▶ _What to do_
Find every line in the data that contains the word "screenshot". Return each of those lines.

==== Available data ====

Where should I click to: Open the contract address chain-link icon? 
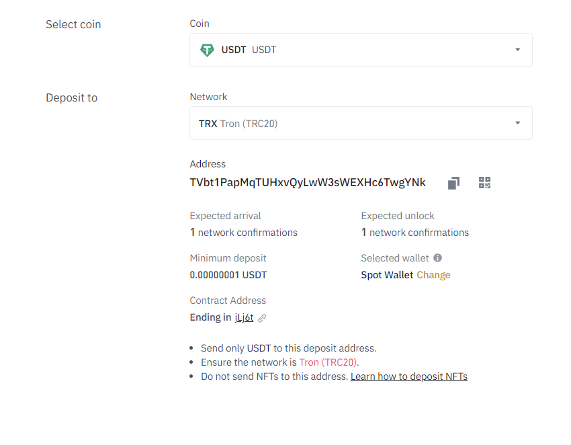point(262,318)
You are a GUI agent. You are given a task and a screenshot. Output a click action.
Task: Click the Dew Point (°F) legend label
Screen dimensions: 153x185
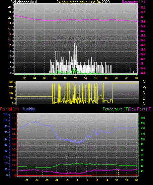click(140, 109)
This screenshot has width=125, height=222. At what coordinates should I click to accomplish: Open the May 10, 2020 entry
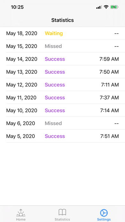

====

▶ _Exercise answer_
You are a GUI agent. You are given a task and a screenshot. Output a click action.
This screenshot has width=125, height=222. At what coordinates should I click to accomplish: Open the May 10, 2020 entry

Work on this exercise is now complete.